What are your prospects for success?
Success to us will mean that enough NH citizens will be informed about the benefits of independence to make a very real impact on the direction of NH. Since we’re a non-profit, tax deductible foundation, success to us will not necessarily be legislative success. If NH citizens are educated on the issues and talking about them with their friends, family members, co-workers, and classmates, we’ll be successful.
Our speech is definitely restricted as a tax-deductible foundation, but this can be a blessing in disguise. For example, when we’re asked which political party, political candidate, or legislation we support, we can confidently say that we’re actually not allowed to comment too much on those types of questions. This will prevent our opponents from pigeon-holing us as an arm of any political party. In some ways, we’re more free and protected.
The other obvious benefit is that all donations are tax-deductible. After we work hard and prove that our Foundation is worthy of support, we expect the larger donors to take a look at us. If we’re successful in NH, the implications are global.
In Texas v. Smith (1869), the Supremes rendered secession illegal (surprise!) but the Miller/Swayne dissent provides an interesting backdrop to why the court was wrong even from a Constitutional perspective. What do you think?
As you say, it’s not surprising that the federal government would tell citizens that they can’t leave the federal government. That’s the equivalent of a possessive, wife-beating, lying, unfaithful husband being anointed the judge at his own divorce proceeding; he’s always going to side with himself and rule that the wife can’t leave him.

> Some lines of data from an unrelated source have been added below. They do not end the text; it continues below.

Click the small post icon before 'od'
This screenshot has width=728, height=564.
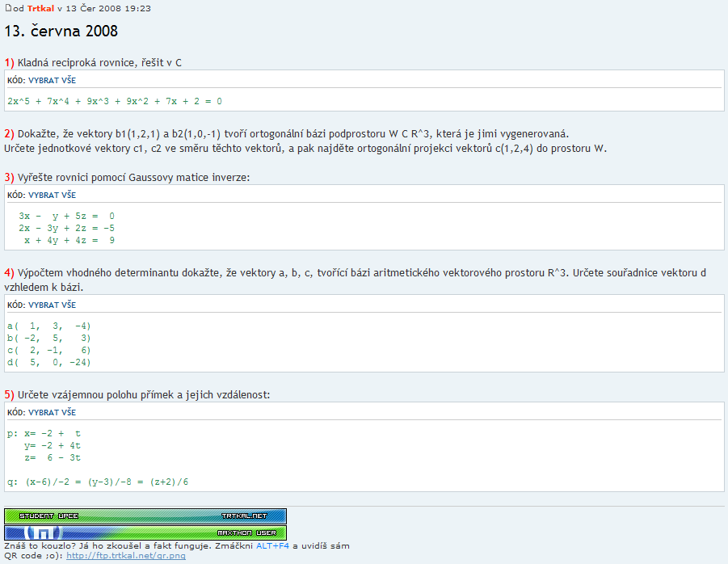click(7, 8)
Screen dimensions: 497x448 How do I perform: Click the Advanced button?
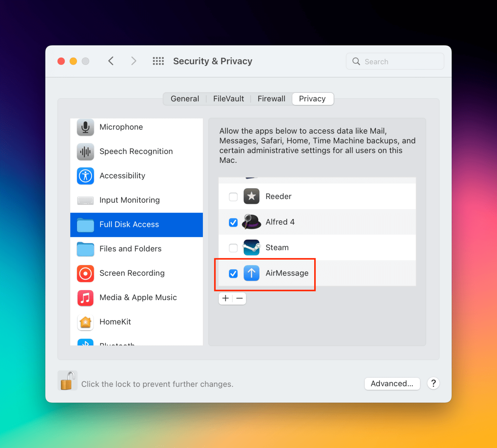click(392, 384)
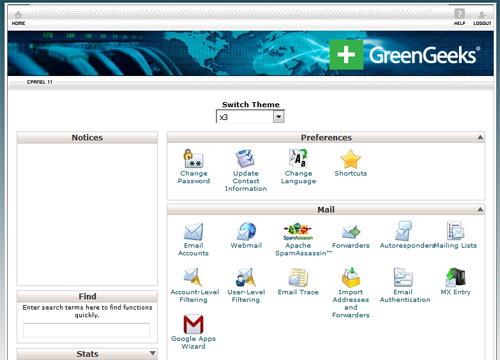This screenshot has height=360, width=500.
Task: Open the Change Language icon
Action: click(x=298, y=159)
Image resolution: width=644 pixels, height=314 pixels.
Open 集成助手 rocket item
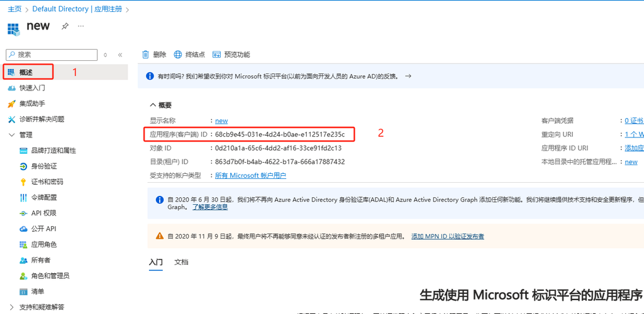[32, 104]
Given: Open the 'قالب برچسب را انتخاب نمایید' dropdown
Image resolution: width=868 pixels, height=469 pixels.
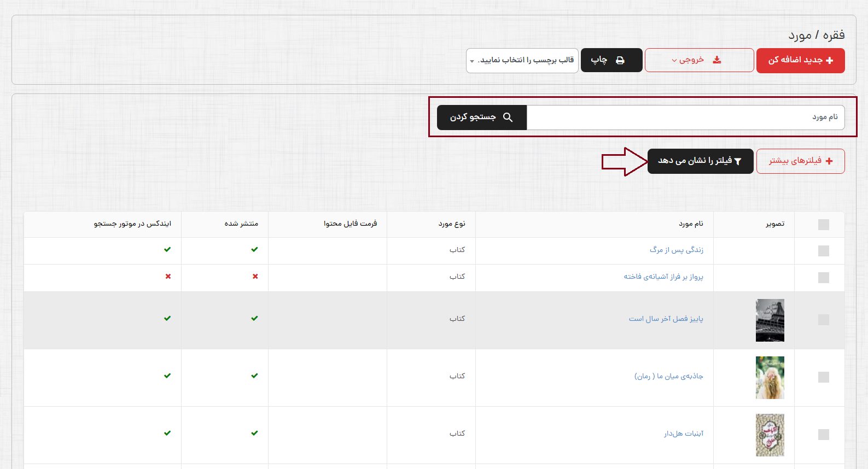Looking at the screenshot, I should pos(522,60).
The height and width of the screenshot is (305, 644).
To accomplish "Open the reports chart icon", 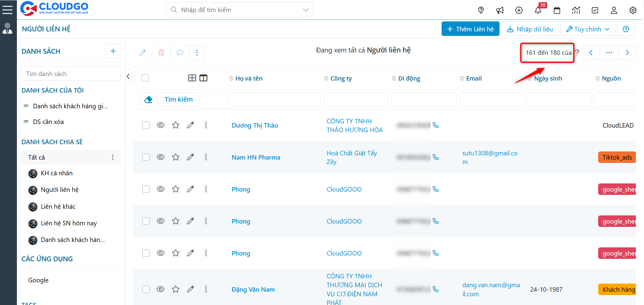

The federal constitution doesn’t specifically address the issue of a state separating, but the right to leave is implied with the 10th Amendment. Furthermore, there aren’t very many constitutions that actually specificaly give the people the option of revolting and/or leaving. However, that’s another thing that makes NH different. The NH constitution specifically mentions this right in Article 10, The Right of Revolution, which says, “…whenever the ends of government are perverted, and public liberty manifestly endangered, and all other means of redress are ineffectual, the people may, and of right ought to reform the old, or establish a new government”. This, to me, is another detail that helps NH in our quest for independence.
Any coordination with the Free State Project New Hampshire?
There is absolutely no coordination between our Foundation and the FSP and there never will be. Some of their members are supporting our efforts and some of their members are definitely against everything we do.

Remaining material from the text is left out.